CoBuy
Glossary
Earnest Money
Glossary

Earnest Money

Also known as:  

Good-faith deposit, Earnest money deposit, EMD

TL;DR

Earnest money is a deposit submitted with a purchase offer to demonstrate buyer commitment. Co-buyers must decide who funds it, how it's credited, and what happens if the deal falls through.

What It Means

Earnest money (also called a good-faith deposit) is a sum of money submitted by the buyer alongside a purchase offer to signal serious intent to the seller. It is held in escrow — often by a title or escrow company or attorney, depending on state — until closing, at which point it is applied toward the buyer's Down Payment or Closing Costs.

In co-buying, earnest money introduces an immediate coordination question: which co-buyer writes the check, how is that contribution tracked, and what happens to the deposit if the transaction falls through?

How Earnest Money Works for Co-buyers

The earnest money amount is negotiated as part of the purchase offer — typically 1% to 3% of the purchase price, though this varies by market. In competitive markets, higher earnest money deposits can strengthen an offer.

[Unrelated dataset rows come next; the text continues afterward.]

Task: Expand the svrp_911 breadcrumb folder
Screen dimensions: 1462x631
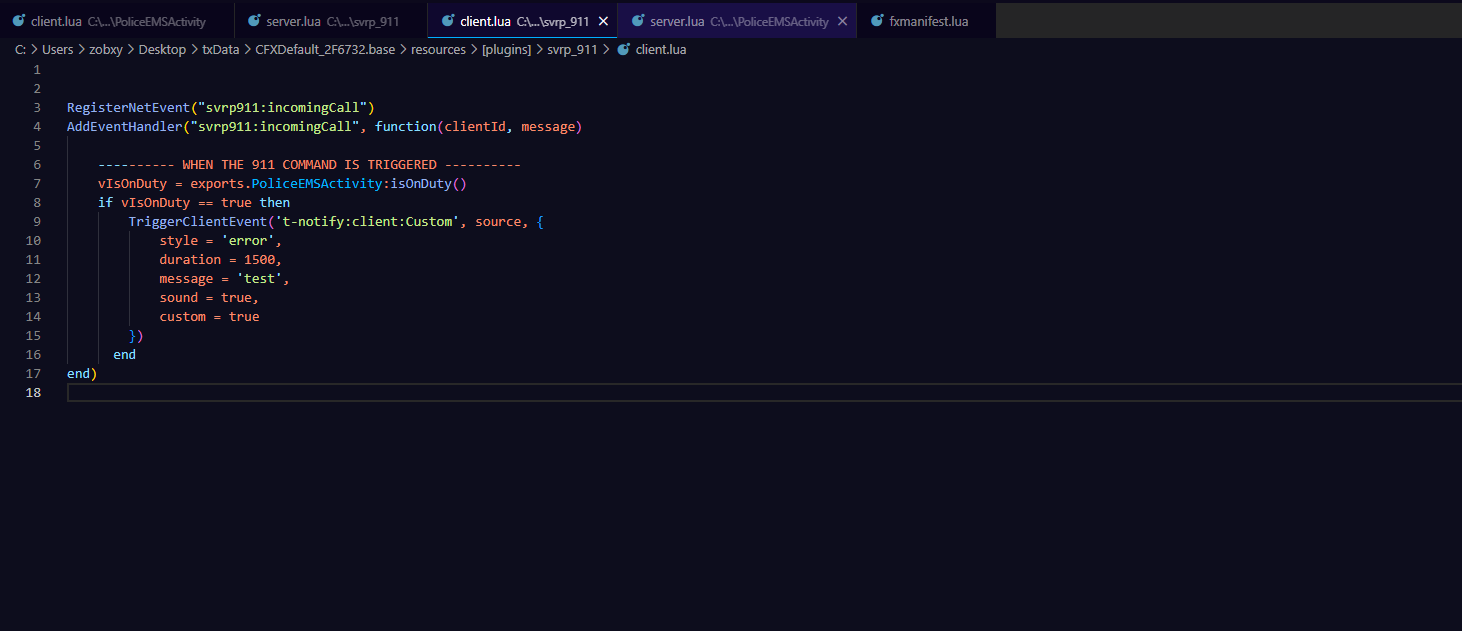Action: coord(572,49)
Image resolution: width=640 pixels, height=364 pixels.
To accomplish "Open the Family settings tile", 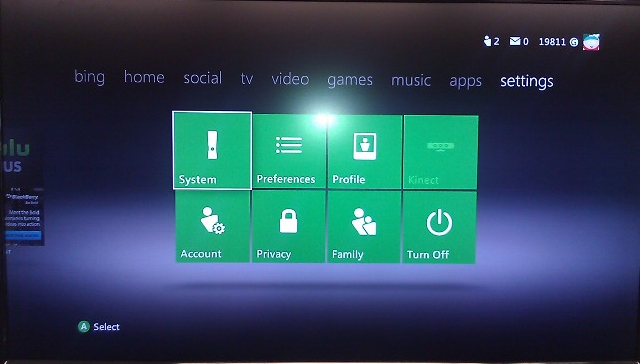I will pos(364,227).
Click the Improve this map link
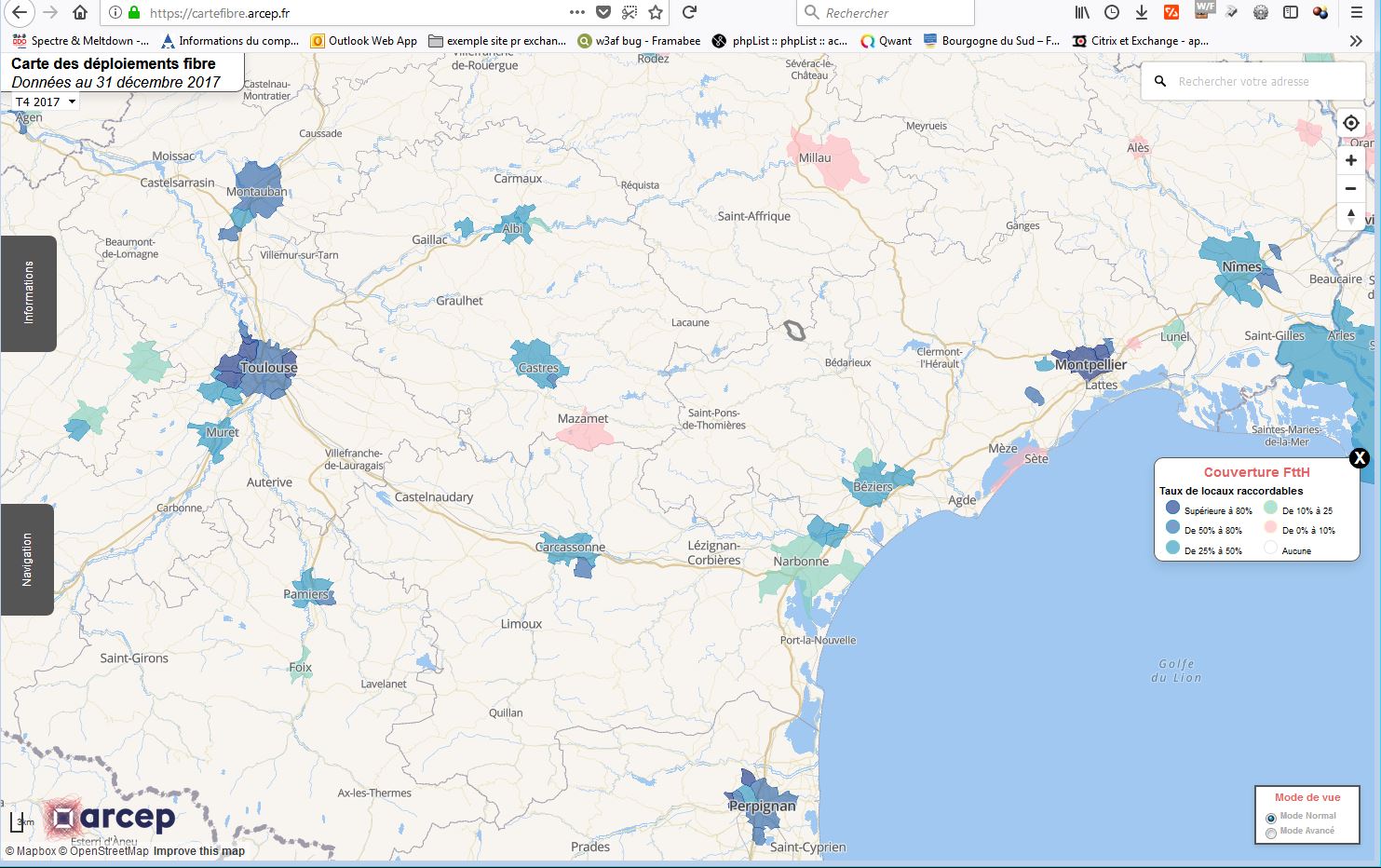 [199, 851]
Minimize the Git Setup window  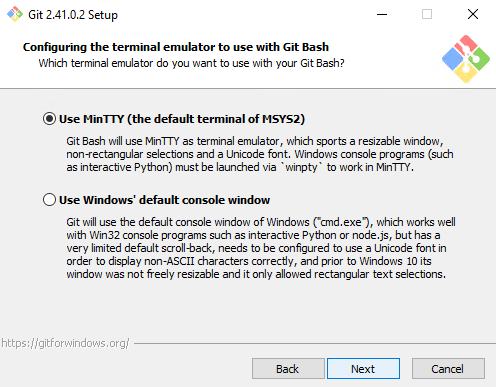coord(382,14)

When multiple co-buyers are involved, the deposit usually comes from a single party's account for logistical simplicity. However, the Co-ownership Agreement should document who funded the deposit, whether other co-buyers owe reimbursement, and how the deposit is credited at closing — either as a Capital Contribution toward the funding co-buyer's down payment portion or as a shared expense reimbursed proportionally.

Why It Matters for Co-owners

If the transaction fails and the earnest money is forfeited — due to a waived contingency or contractual default — the co-buyer who funded the deposit bears the loss unless the group has agreed otherwise. Conversely, if the deposit is returned (because a contingency was properly invoked), the refund goes to the account that originated the funds.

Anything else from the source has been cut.